Out[881]= {0.46267, 4.3469}

In[880]:= Timing[
meanFirstPassage[
N[k* tenDesigner + (1. - k) tenRandomUser /. k -> .95], si, gi]]

Out[880]= {2.77539, 4.3469}


When I use the function above in Plot it reverts to the slow version in which the inner expression involving k is symbolically evaluated.

As noted by the response below, With does the trick. My main goal was to speed up Plot. Here is a self-contained example:

In[961]:= d = 100;
m1 = Table[RandomReal[], {d}, {d}];
m2 = N[Table[RandomInteger[], {d}, {d}]];

In[964]:= .95*m1 + (1. - .95)*m2; // AbsoluteTiming

Out[964]= {0.009045, Null}

In[965]:= k*m1 + (1. - k)*m2 /. k -> .95; // AbsoluteTiming

Out[965]= {0.059908, Null}

In[966]:= With[{k = .95}, k*m1 + (1. - k)*m2]; // AbsoluteTiming

Out[966]= {0.008615, Null}

In[967]:= Plot[Mean[k*m1 + (1. - k)*m2], {k, 0, 1}]; // AbsoluteTiming

Out[967]= {10.182414, Null}

In[968]:= Plot[With[{k = x}, Mean[k*m1 + (1. - k)*m2]], {x, 0., 1.}]; // AbsoluteTiming

Out[968]= {1.821481, Null}

-
I recommend reading the past discussions on performance tuning, Plot and With, and packed arrays, to better understand the way the system works. This may help you understand the reasons for the advice you cite, and then it will be clear how and when to apply it in different situations. –  Leonid Shifrin May 4 '12 at 7:08

Evaluating the expression with k before giving it to Plot works well for Mean, but not for the function that I'm actually using. In my application, the matrices are Markov models of a random user of a user interface and a perfect user of an interface. k represents the user's knowledge. I used Mean in the self-contained example to simplify the code I posted. But the function I'm plotting is actually this:

zeroRowCol[matrix_, rc_] := Module[{zmatrix = matrix},
zmatrix[[rc]] = ConstantArray[0., Length@matrix];
zmatrix[[ All, rc]] = ConstantArray[0., Length@matrix];
Return[zmatrix]];

meanFirstPassage[matrix_, start_, start_] := 0.;

meanFirstPassage[matrix_, start_, goal_] :=

Module[{One = ConstantArray[1., {Length@matrix}],
Id = N[IdentityMatrix[Length@matrix]]},
(Inverse[Id - zeroRowCol[N[matrix], goal]].One)[[start]]
];


This function finds the mean number of transitions needed to go from a starting state in a Markov model to a given goal state. Here is the function call in my original post:

 meanFirstPassage[
N[k* tenDesigner + (1. - k) tenRandomUser /. k -> .95], si, gi]]

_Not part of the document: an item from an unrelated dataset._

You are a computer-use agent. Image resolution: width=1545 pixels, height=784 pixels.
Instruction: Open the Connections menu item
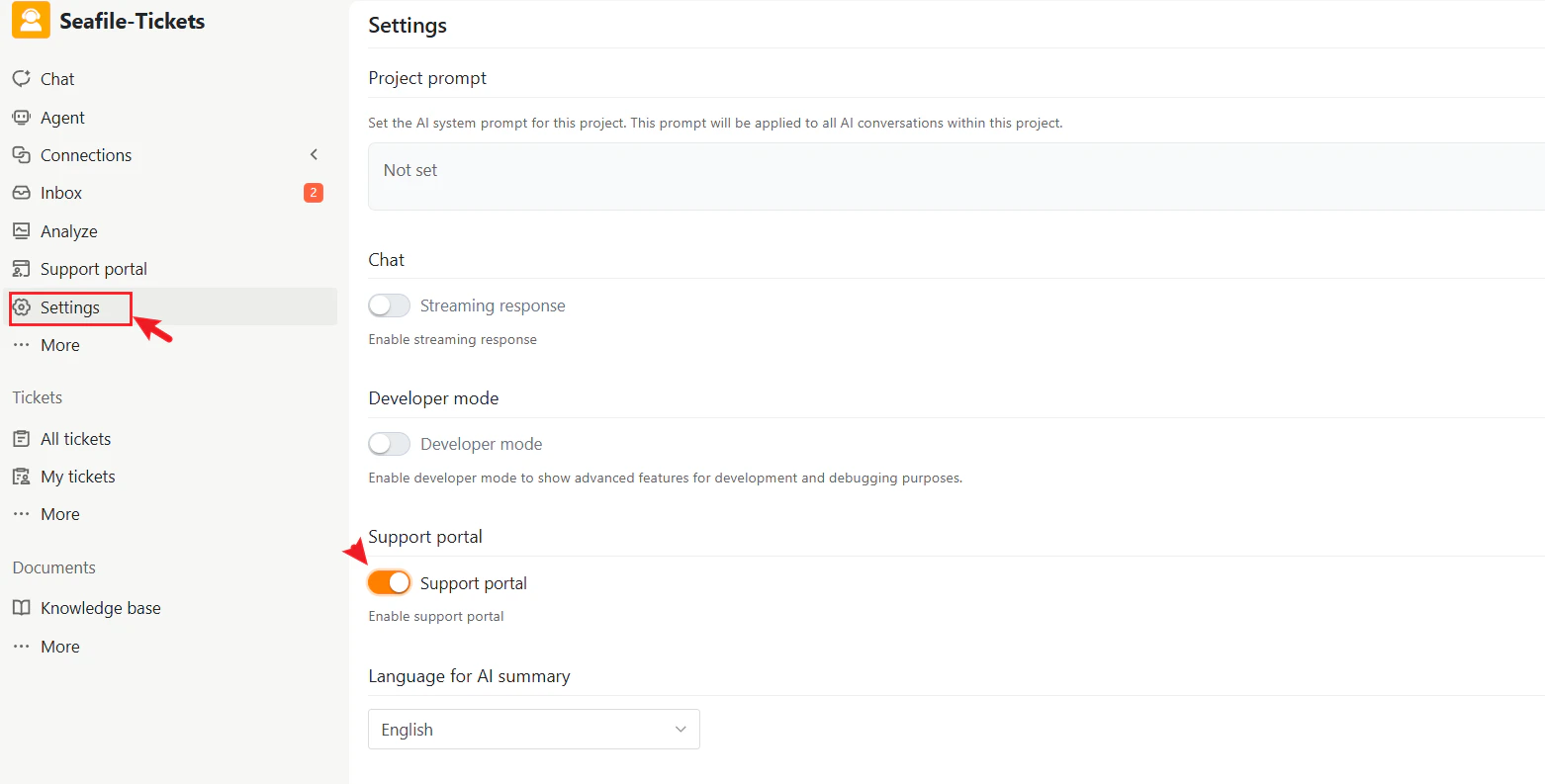86,155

If $k = 0$, the model acts like a user who chooses actions at random. At $k = 1$, the model acts like a perfect user who takes the best path to the goal and never makes a mistake. Evaluating the inner expression first in plot, such as in this expression:

Plot[#, {k, 0., 1.}] &@
With[{x = k},
meanFirstPassage[ N[x* tenDesignerc + (1. - x) tenRandomUserc],
sic, gic]]


is much slower than just using With directly in Plot, as in:

Plot[With[{x = k},
meanFirstPassage[ N[x* tenDesignerc + (1. - x) tenRandomUserc],
sic, gic]], {k, 0.8, 1.}]

-
Hi Todd. Maybe you intended to add this to the question itself rather than being an answer? If so, you can always edit your question to incorporate additional text... –  Guess who it is. May 6 '12 at 3:35

I await a more complete question, but for now my best guess is:

a = 0.5; b = 0.2;

Do[N[.95*a + (1. - .95) b], {1*^5}] // AbsoluteTiming

{0.0670038, Null}

Do[N[k*a + (1. - k) b /. k -> .95], {1*^5}] // AbsoluteTiming

{0.3310190, Null}

With[{k = 0.95},
Do[N[k*a + (1. - k) b], {1*^5}]
] // AbsoluteTiming

{0.0800046, Null}


With on the outside does the replacement before evaluating the Do loop.

Seeing your application I can recommend another considerable improvement. Even in your new form, With is inside Plot and reevaluated many times. If you force this to evaluate first it will be much faster. Here are three ways to do that, take your pick:

Plot[#, {x, 0., 1.}] & @ With[{k = x}, Mean[k*m1 + (1. - k)*m2]]

Plot[Evaluate @ With[{k = x}, Mean[k*m1 + (1. - k)*m2]], {x, 0., 1.}]

Plot[With[{k = x}, Mean[k*m1 + (1. - k)*m2]], {x, 0., 1.}, Evaluated -> True]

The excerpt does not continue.